Le juge Margeson, C.C.I.

[1] Il s'agit de l'affaire Hans Zahn, 89-2827(IT). La question en litige se rapporte à une perte d'entreprise subie dans les années d'imposition 1984 et 1985.

[2] Dans le témoignage qu'il a présenté à la Cour, l'appelant a déclaré qu'il avait commencé à présenter des spectacles en 1976. Il présentait des spectacles à plein temps et gagnait ainsi sa vie. Il était commandité par des compagnies. Étant donné que la population était peu importante, la possibilité de réaliser un bénéfice était restreinte.

[3] Au cours des premières années, l'appelant travaillait à temps partiel comme artiste dans un restaurant. Il a travaillé ainsi pendant quatre ans et demi; il avait du succès et il pouvait réaliser un bénéfice. Il avait la formation voulue. En 1962, il est allé en Europe et il est devenu membre d'une société allemande de magiciens. Il était le protégé d'un artiste bien connu en Allemagne, un illusionniste européen.

[4] L'appelant a déclaré que ce n'est pas ce qu'on fait dans ce genre d'entreprise qui compte, mais la façon dont on le fait.

[5] Toutefois, aux fins de l'impôt sur le revenu, il reste néanmoins à savoir s'il existait une attente raisonnable de profit. L'appelant a affirmé qu'il essayait de réaliser un bénéfice : “Et je n'en ai pas encore réalisé.”

[6] L'un des problèmes qui se pose à Terre-Neuve a trait à la population. “Il n'y a pas assez de gens.” L'appelant voulait vivre et travailler à Terre-Neuve. Il exerce une autre profession en plus d'être un artiste.

[7] Son propre procureur lui ayant demandé s'il était possible de réaliser un bénéfice, l'appelant a répondu par l'affirmative.

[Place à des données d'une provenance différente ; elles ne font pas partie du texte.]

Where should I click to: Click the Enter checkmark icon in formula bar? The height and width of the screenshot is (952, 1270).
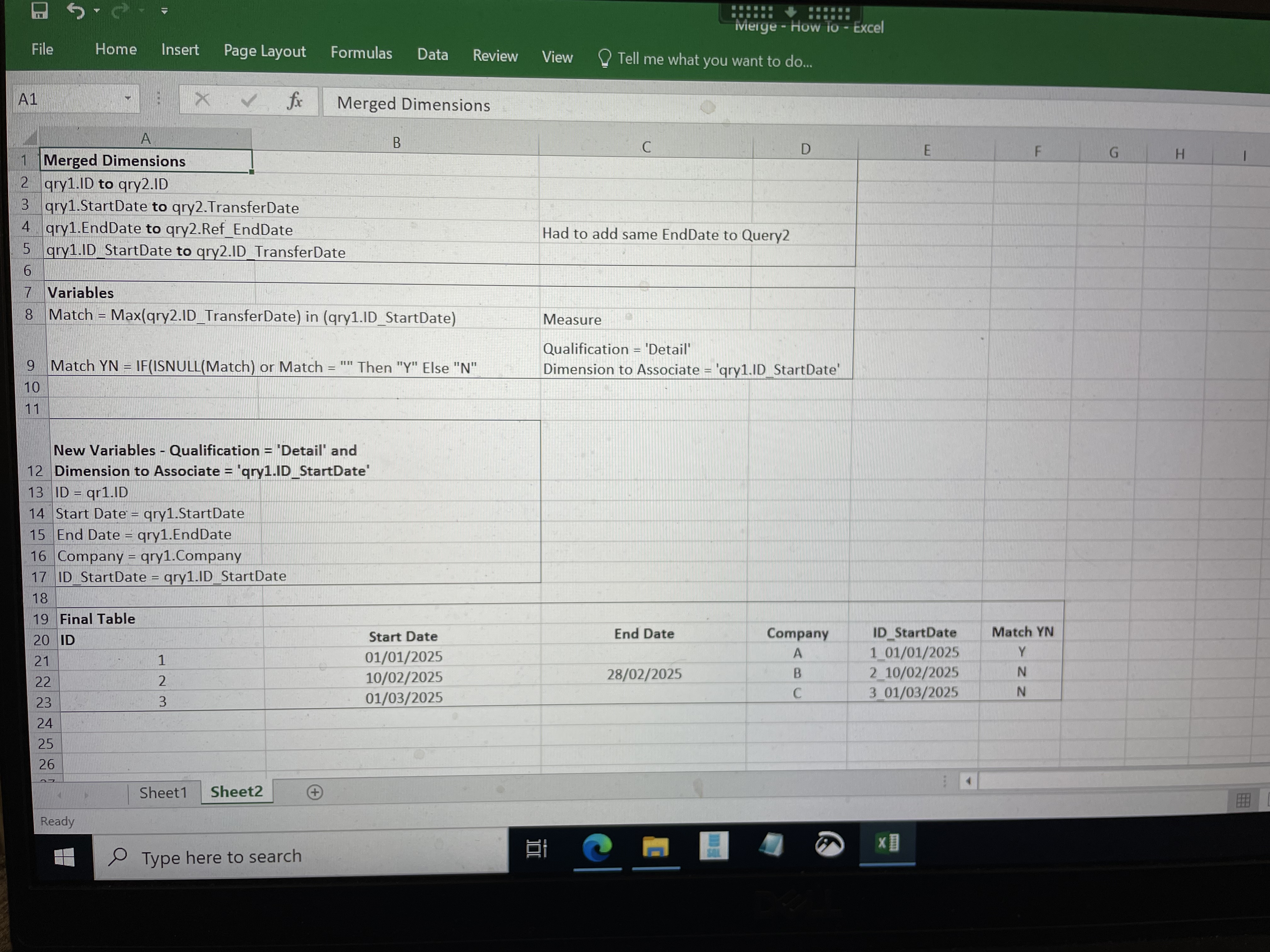pos(248,100)
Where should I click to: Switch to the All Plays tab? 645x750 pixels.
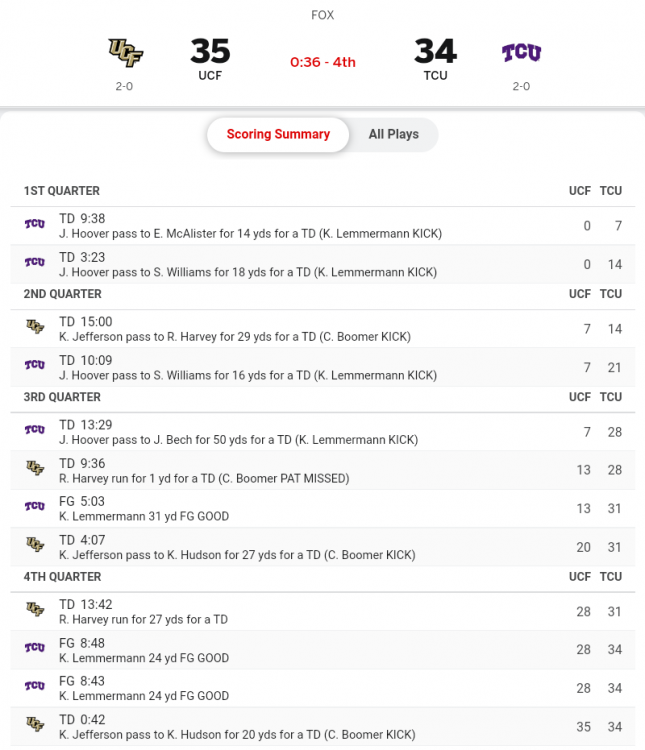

[8] La question à trancher est de savoir s'il existait une attente raisonnable de profit. La preuve a-t-elle démontré l'existence de pareille attente dans les années en question?

[9] L'appelant avait songé à faire du travail éducatif pour d'autres artistes, des vidéos éducatifs sur l'illusionnisme. Cependant, il veut également présenter des spectacles. “Il faut être un artiste”, a-t-il dit, “pour être capable de produire ces vidéos et de les vendre.”

[10] En 1986, 1987 et 1988, l'appelant a produit des déclarations; il s'agissait d'“estimations”. Les déclarations ont été admises en preuve sous les cotes R-1, R-2 et R-3. En 1997, il y avait un revenu brut de 2 000 $ et une perte de 3 000 $. En 1988, il y avait un revenu brut de 2 000 $ et une perte prévue de 3 000 $. En 1989, il y avait un revenu brut de 800 $ et une perte prévue de 1 500 $.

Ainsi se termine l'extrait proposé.